If a judge is faced with irreconcilable affidavit evidence and no oral evidence is available, or, as in this case, there was no application to call it, how does the judge resolve the disputed evidence? It may turn out not to be crucial to the decision, thus not requiring a determination. If the issue has to be faced on disputed non-oral evidence, the judge has to look to see if there is independent extraneous evidence in support of one side. That evidence has, in my judgement, to be compelling before the judge is entitled to reject the sworn testimony of a deponent. Alternatively, the evidence contained within the affidavit may in itself be inherently improbable and therefore so unreliable that the judge is entitled to reject it. If, however, there are no grounds for rejecting the written evidence on either side, the applicant will have failed to establish his case."

[12] Certain observations on the reception of affidavit evidence in Convention cases were also made by Lord Carloway at para 36 of his opinion in D v D 2001 FamLR 66 at p 67. His Lordship stated as follows:

"Applications under the Convention are proceeded with under petition procedure because of its summary and expeditious nature. The rules concerning the admission of affidavits, which remain unusual in Scots practice, are intended to avoid, if at all possible, the need for oral evidence because of the potential delay that the receipt of such testimony can cause. It will usually be possible for the court to reach a view on the essential facts of the case by looking at the contents of the affidavits and the productions. I have found that to be the situation in this case. Where there is a conflict between the affidavits, the court may be able to resolve these conflicts by, for example, determining which version is the more inherently probable or is supported by extraneous evidence (see Re F (A Minor) (Child Abduction), Butler-Sloss LJ at [1992] 1 FLR p553). If, however, the court wishes clarification or expansion in certain points in the affidavits or productions then I can see no prohibition in the rules prohibiting it from taking into account ex parte statements. It may deem it appropriate to obtain a further affidavit or even order oral testimony on a point in certain cases, but in the normal case the court should be able to reach a view with expedition rather than delaying matters for the production of formal proof. If it can reasonably and fairly do so, in a summary procedure, by taking into account what is said at the bar then it should do so, albeit it may have to take some care when assessing the content of what is said where it is not supported by affidavit or other evidence and even more care if it is contradicted by such evidence."

The father's case

[13] The father avers that he and the mother agreed that she would spend a period on holiday in Scotland with the children from June 2005 and that she and the children would return to the Netherlands on or before 28 September 2005, the date of his mother's birthday.
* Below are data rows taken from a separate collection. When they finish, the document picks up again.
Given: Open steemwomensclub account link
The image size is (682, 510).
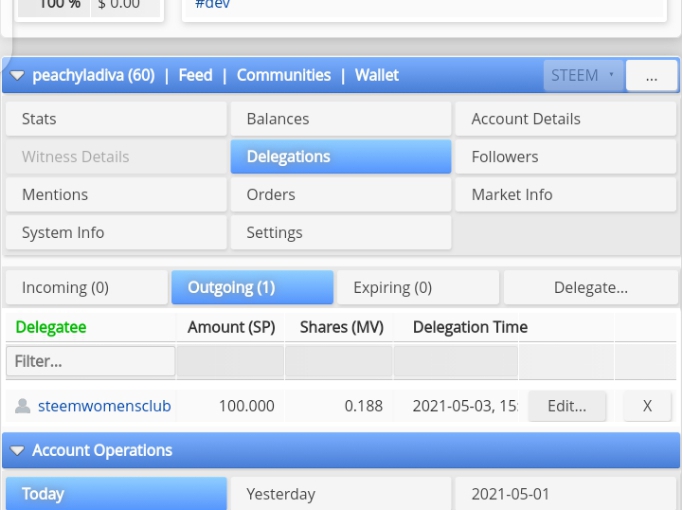Looking at the screenshot, I should [104, 406].
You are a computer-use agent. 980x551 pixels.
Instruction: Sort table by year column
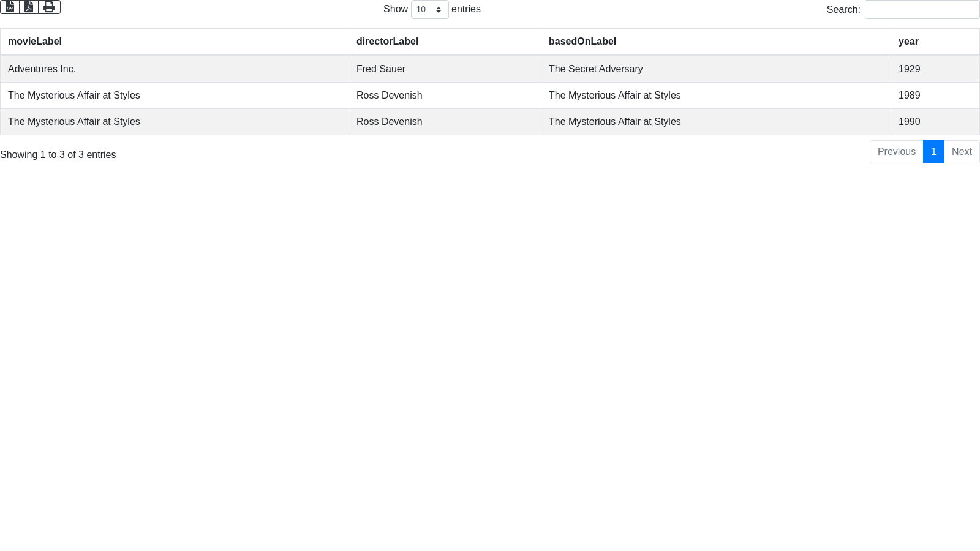click(908, 42)
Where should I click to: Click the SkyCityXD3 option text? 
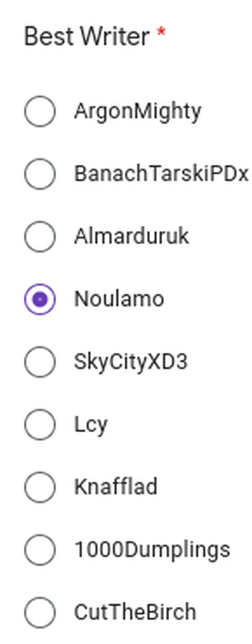click(131, 362)
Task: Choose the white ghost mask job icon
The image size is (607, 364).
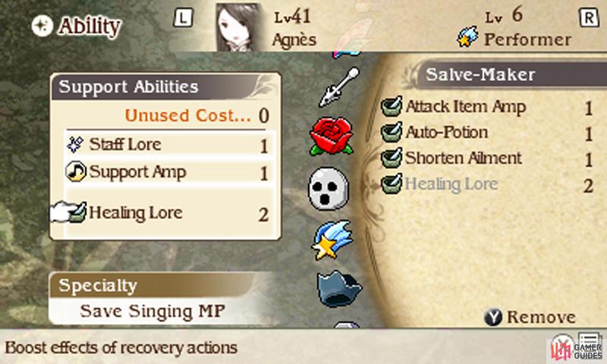Action: 329,188

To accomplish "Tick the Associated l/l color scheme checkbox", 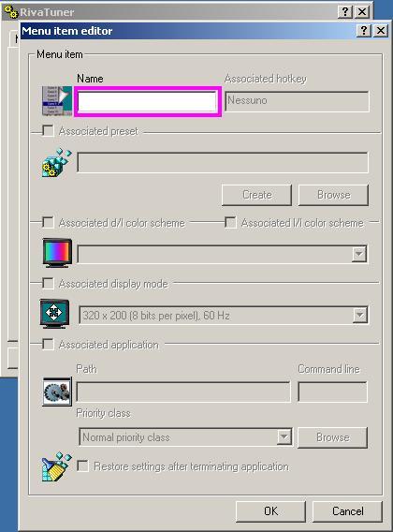I will 230,223.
The mother left the Netherlands with the children on 18 June 2005 and failed to return there with them on or before 28 September 2005. She retained the children in Scotland without his consent and has made it clear that she has no intention of returning the children to the Netherlands. In December 2005 she raised an action against him in Inverness Sheriff Court seeking residence and interdict against him removing the children from the sheriffdom. That action was sisted on 26 January 2006. The retention of the children in the United Kingdom by the mother was in breach of his custody rights and is accordingly wrongful in terms of article 3 of the Convention and he seeks an order for their return in terms of article 12. In the course of the second hearing, following upon discussion of the matter, the father amended the petition to aver that, if there was no agreement between the parties to the effect that the mother would spend a period in Scotland with the children from June 2005 and return to the Netherlands on or before 28 September 2005 (which is denied), the removal of the children from the Netherlands on 18 June 2005 was in breach of his custody rights and accordingly wrongful in terms of article 3 of the Convention.

The mother's case

[14] The mother avers that the father acquiesced in the removal or retention of the children in terms of article 13 of the Convention.

The evidence for the parties

(i) The evidence for the father

[15] The evidence of the father himself is contained in his affidavits numbers 6/7, 6/19, 6/22 and 6/23 of process. In his first affidavit no 6/7 of process, dated 19 May 2006, he depones that when the relationship between himself and the mother deteriorated the mother indicated towards the end of May 2005 that she wanted to spend some time in Scotland with the children and said that if she went there with the children she would be back for his mother's 65th birthday party on 28 September. The children's maternal grandfather came from Scotland to the Netherlands on 16 June 2005, stayed at their house for two nights and then travelled back to Scotland along with her and the two children. The father drove them to the airport.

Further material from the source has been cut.